Kirstin Heidler Mon 28 May 2018 9:41AM

Hi Bob, thank you for clarifying some of the process to me. Especially how you configure WordPress gave me some insight.
My thoughts on that:
If you can type it into a console then a script can do it, too.
For products in production this is done via so called "migrations". At least that is the term I have learned and used. Migrations are ordered by time stamp and always executed in this order. Migrations always include code on how to alter the database and they may also include code, to roll the change back (if possible). Migrations have the benefit that you could easily create the same kind of database (not necessairly filled with the same data) again and again as part of a repeatable process. (For example this could be useful for setting up a local environment , for testing or for creating a copy/new instance/repairing the system after it broke badly).
I hope I am not explaining something to you, you already know. I just want to be helpful. Please let me know your thoughts on migrations.

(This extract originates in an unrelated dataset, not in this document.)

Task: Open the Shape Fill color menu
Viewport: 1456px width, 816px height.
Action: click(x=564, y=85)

I believe some forms of documentation can be done right from the start of a project and I believe this is very helpful. It is soooo incredibly hard to create meaningful documentation after the software is "feature complete". I believe this is the case, because people who did not write the code/implement the feature will write documentation for something they did not create themselves (or even if they have created it, it was some time ago and memory fades). There may be no more documentation than the bare source code or the state of the database, which does not reveal much about intentions and the bigger picture.
Now it may not be as bad, if you are just plugging things together, since at least the individual parts might be documented (by someone else). But I still believe that going forward from anything is easier if the current (and past) can be understood.

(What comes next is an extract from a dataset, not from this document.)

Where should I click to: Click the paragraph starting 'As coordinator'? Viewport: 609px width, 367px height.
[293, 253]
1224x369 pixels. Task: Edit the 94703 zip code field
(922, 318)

The documentation I believe is vital is: what did we do?, why did we do it?, why did we do it this way? (design decisions, encountered obstacles). How to set everything up?
What can be omitted in my opinion: user guides, tutorials, (in-depth API documentation)...

I am curious about your thoughts.


Bob W Sat 26 May 2018 6:58PM

@kirstinheidler As a step towards software transparency, I have just added a page to the website, Website Source Code, that exposes to logged in Members all website customizations that are encoded in files (as opposed to being stored in the database).

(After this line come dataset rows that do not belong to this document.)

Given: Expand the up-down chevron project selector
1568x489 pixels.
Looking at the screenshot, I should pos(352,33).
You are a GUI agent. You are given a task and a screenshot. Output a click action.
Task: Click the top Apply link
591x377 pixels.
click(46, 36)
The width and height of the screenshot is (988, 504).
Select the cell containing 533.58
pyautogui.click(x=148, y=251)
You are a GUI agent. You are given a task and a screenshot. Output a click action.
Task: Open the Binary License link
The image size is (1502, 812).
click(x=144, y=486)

Brent Barker Sat 26 May 2018 7:10PM

@bobw This link leads to an empty page for me, and I also cannot discover it from the home page.


Bob W Sat 26 May 2018 7:15PM

@brentbarker That is the expected behavior if you are not logged in to the preVH site. Log in and then try it.

The menu item for this page currently lives under the "Contact" menu item. This is awkward placement; I imagine eventually the menu will be organized in a way that offers a more natural home.


Brent Barker Sat 26 May 2018 7:40PM

Got it. It'd be good to have a landing page that says something like, "you need to log in to view this page". Otherwise it looks broken to me. Should I add that to the requested features list, or make a bug/issue section?


Bob W Sat 26 May 2018 8:03PM

For most members-only pages I do that. For this page, I specifically chose not to do that. I feel nervous about advertizing to hackers that they can come read our source code as an aid to hacking us. So, I'm happy for the page to be confusing to non-logged-in users --- who should never have any reason to see this page in the first place -- rather than telling hackers clearly, please create a login and come figure out how to hack us.

Does that make any sense to you?


Brent Barker Sat 26 May 2018 8:17PM

Yep, perfectly.


Bob W Sat 26 May 2018 9:25PM

I will add that we now also have the file-based information source-code controlled, in a private git repository on our server.

(Eventually, I could imagine offering access to different file versions, or visibility into the repository, or exporting the data to a public git repository. However, given current project priorities, I'd like to defer that until later. I see policy as well as technical issues potentially being involved.)